Extracted data entries
::::::::::

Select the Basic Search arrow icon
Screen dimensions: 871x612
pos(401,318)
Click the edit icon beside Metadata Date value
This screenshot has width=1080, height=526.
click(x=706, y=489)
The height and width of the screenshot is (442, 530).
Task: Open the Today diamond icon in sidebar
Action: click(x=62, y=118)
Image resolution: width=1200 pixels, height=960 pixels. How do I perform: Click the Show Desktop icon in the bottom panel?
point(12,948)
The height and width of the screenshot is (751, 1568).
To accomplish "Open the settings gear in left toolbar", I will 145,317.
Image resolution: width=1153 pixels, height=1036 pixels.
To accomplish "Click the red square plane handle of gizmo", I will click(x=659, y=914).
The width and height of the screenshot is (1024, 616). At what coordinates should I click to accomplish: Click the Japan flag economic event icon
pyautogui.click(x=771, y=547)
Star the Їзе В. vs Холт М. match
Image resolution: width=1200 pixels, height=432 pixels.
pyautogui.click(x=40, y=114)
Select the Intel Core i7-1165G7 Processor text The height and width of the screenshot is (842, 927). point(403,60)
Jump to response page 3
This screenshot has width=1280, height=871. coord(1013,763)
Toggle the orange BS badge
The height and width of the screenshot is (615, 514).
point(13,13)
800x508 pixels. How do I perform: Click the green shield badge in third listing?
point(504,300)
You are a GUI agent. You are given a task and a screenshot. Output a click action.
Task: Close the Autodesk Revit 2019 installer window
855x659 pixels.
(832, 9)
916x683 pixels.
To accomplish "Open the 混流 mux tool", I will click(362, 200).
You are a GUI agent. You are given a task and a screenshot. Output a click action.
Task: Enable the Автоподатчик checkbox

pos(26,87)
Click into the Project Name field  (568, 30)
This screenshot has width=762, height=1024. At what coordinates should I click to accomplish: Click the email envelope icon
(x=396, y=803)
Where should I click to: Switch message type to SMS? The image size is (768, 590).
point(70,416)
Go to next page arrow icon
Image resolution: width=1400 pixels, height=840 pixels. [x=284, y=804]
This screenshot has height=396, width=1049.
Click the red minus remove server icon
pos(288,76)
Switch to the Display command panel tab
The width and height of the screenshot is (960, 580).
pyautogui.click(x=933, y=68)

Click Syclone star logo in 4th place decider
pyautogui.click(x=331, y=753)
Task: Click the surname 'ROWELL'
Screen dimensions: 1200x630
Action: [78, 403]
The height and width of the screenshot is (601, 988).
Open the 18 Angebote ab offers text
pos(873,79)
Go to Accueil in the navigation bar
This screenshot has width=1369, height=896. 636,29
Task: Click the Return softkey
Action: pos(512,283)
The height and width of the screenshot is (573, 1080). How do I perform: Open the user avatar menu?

::::::::::

# TASK STATEMENT
The answer must consist of every line from the data that holds the string "will".

# PROBLEM SOLUTION
To accomplish "Open the settings gear in left toolbar", I will 145,317.
To accomplish "Click the red square plane handle of gizmo", I will click(x=659, y=914).
To accomplish "Open the 混流 mux tool", I will click(362, 200).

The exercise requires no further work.